速球派投手として注目され県内の各高校野球部から誘いを受けたが、1975年鳥取城北高校へ進学[3]。1年次の同年秋には鳥取県大会で3位に入って明治神宮野球大会に出場し、1回戦で関東代表の作新学院に1対3で敗れた[3]。これをきっかけに県外遠征も増え、2年次の1976年には春季中国大会では黒田真二を擁して同年の春の選抜で優勝した崇徳高を8回まで1失点に抑える好投を見せ、1対2で敗れはしたもののプロのスカウトから注目を集めるようになった[3]
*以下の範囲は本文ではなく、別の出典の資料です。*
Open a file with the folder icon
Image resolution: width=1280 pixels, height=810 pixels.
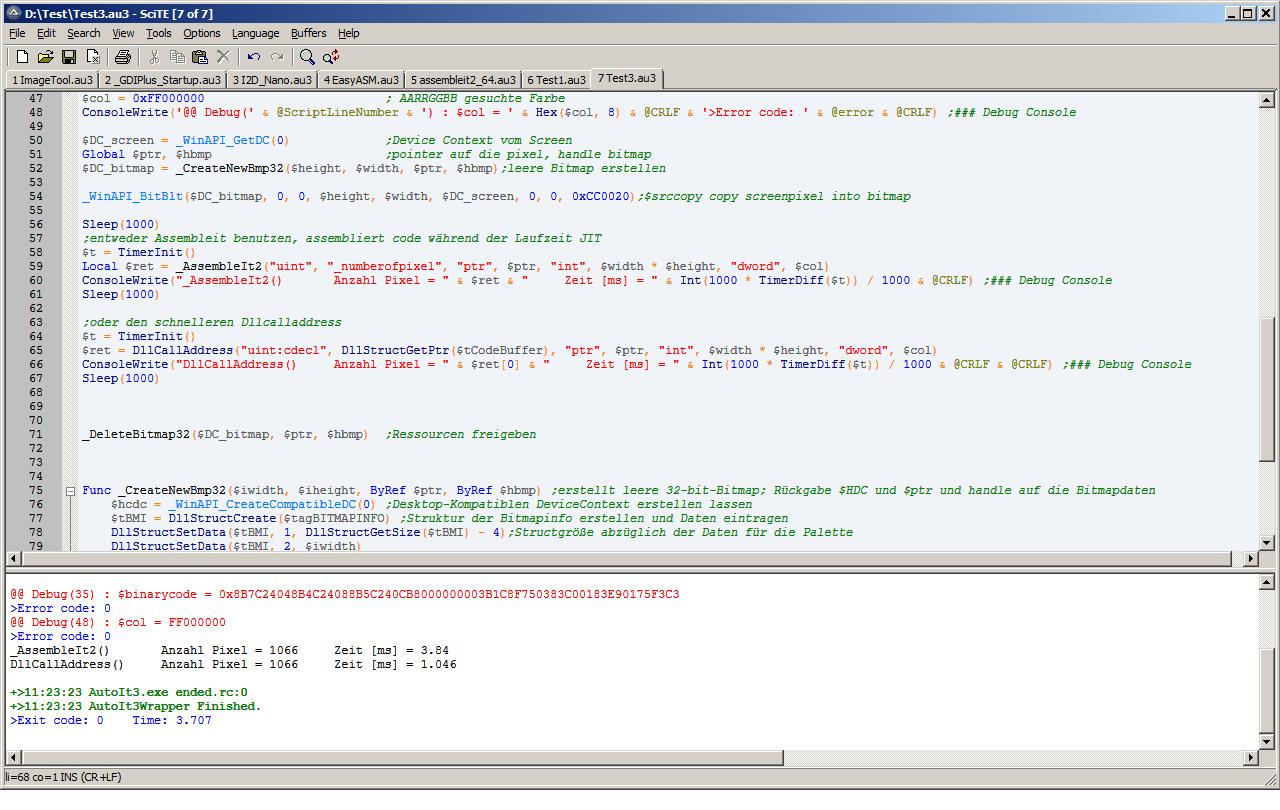[45, 57]
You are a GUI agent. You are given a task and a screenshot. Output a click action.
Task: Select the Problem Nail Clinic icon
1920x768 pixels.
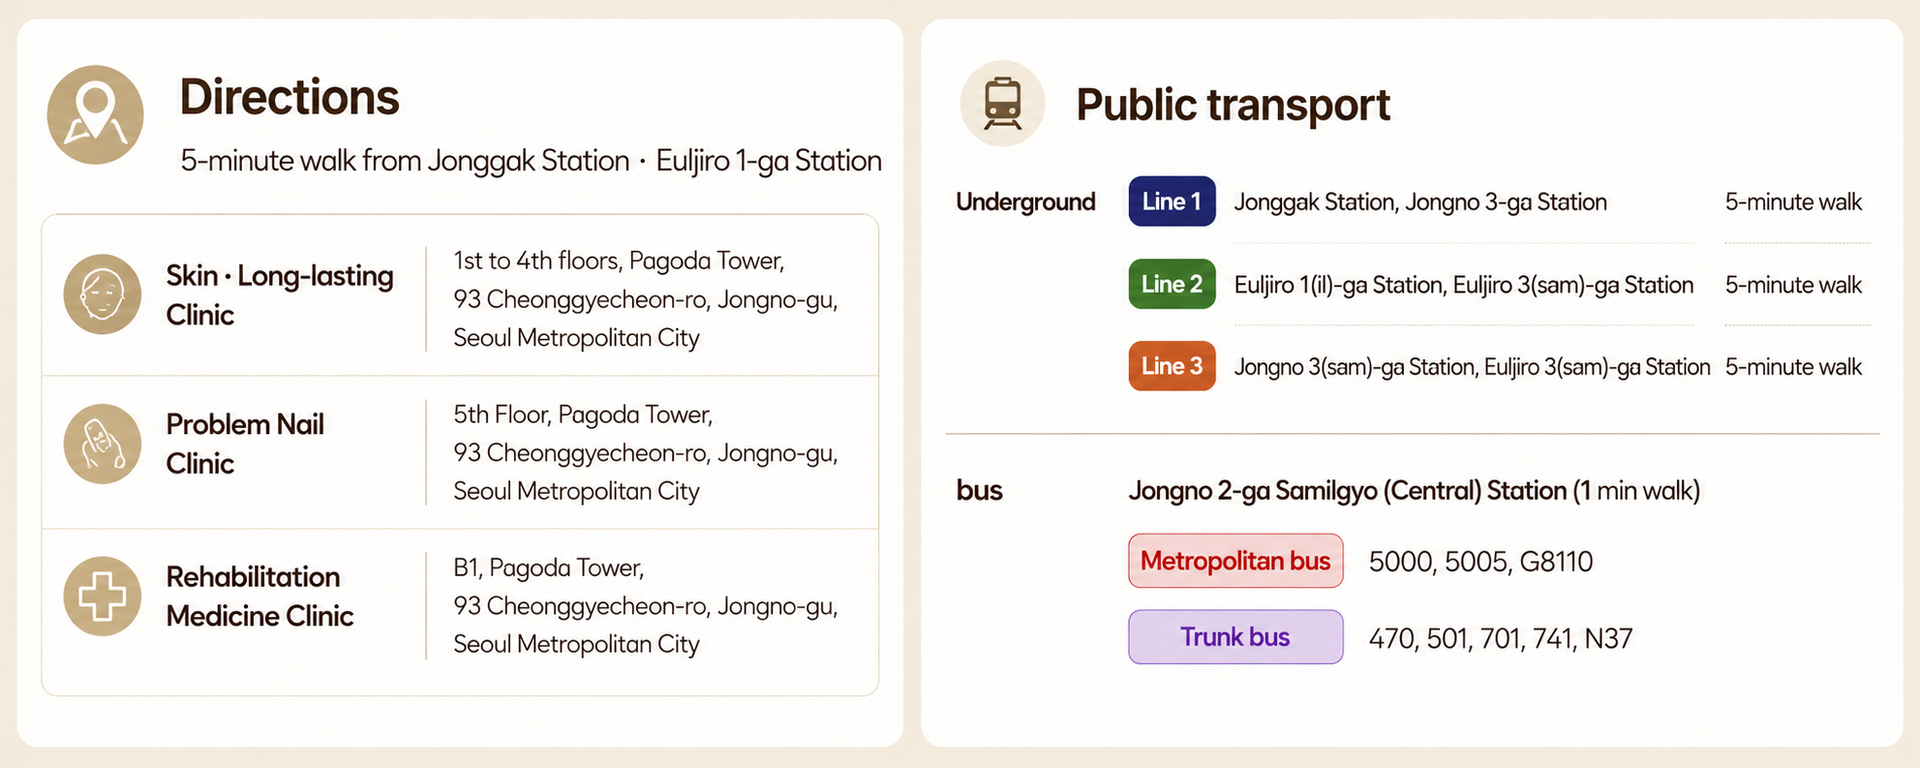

同年夏の鳥取大会では優勝候補と見られていたが四球を連発して2回戦で敗れ、大きなショックを受けて野球に対する考え方が厳しくなったという[2]。3年次の1977年になると松本正志田辺繁文と共に、高校左腕三羽ガラスという高い評価を受けていた[4]NPBの10球団から獲得を打診されたほか[5]、先述の中国大会での川口の投球がロッテ金田正一監督の目に留まり、川口の所に直接金田から「どうだ、ロッテに来ないか?俺はお前の左投げが好きなんだよ。(金田自身が着けていた)背番号34も用意するし、(ロッテのドラフト1位選手と同待遇の)契約金も3000万円は用意するから、ロッテに来い」と電話が来るほど金田は川口の獲得に熱心だった。そんな金田の熱意に反し、当時『プロ野球ニュース』でロッテといえば金田流の「とにかく走って走って走りまくる」練習映像ばかりが流れていたイメージが川口にはあったので、「こんな(走る練習ばかりの)チームには行きたくねぇな…」とロッテ入りを嫌がり、「金田さん、出来たら社会人野球からロッテに入れさせて下さい。高校からの指名は無しでお願いします」と金田に断りの電話を入れた。これで高卒後のロッテ入りの可能性は無くなったと思われたが、1977年のドラフトで断りを入れたはずのロッテから6位指名を受けた。そして金田から再び電話があり、「(入団するかどうかは別として)とりあえず6位で指名しといたから。気が変わったら(ロッテに)入って来い、契約金等は一位の時と一緒だから」と言われたという。周囲からは入団を勧める声もあったが、結局ロッテ入りは破談となった[5]

高校卒業後の1978年、野球部の監督と同じ鳥取西高のOBが監督と部長を務めるデュプロに入社[6]。川口自身は鳥取城北の先輩が在籍していた三菱自動車京都に入社したかったが、高校の監督の先輩であるデュプロの監督に任せれば全部ちゃんとやってくれるから行きなさいと、半強制的にデュプロに決められたという。また、当時のプロ野球はどの球団も今ほど育成システムがしっかりしておらず、高卒から即プロ入りした選手で大成しないままクビになる選手が統計的にもとても多かったので、(高校から即プロではなく)社会人野球を選んだとも川口は語っている。なお、当時のロッテからは契約金3,500万円(ドラフト1位選手以上の評価)を提示されていたという[7]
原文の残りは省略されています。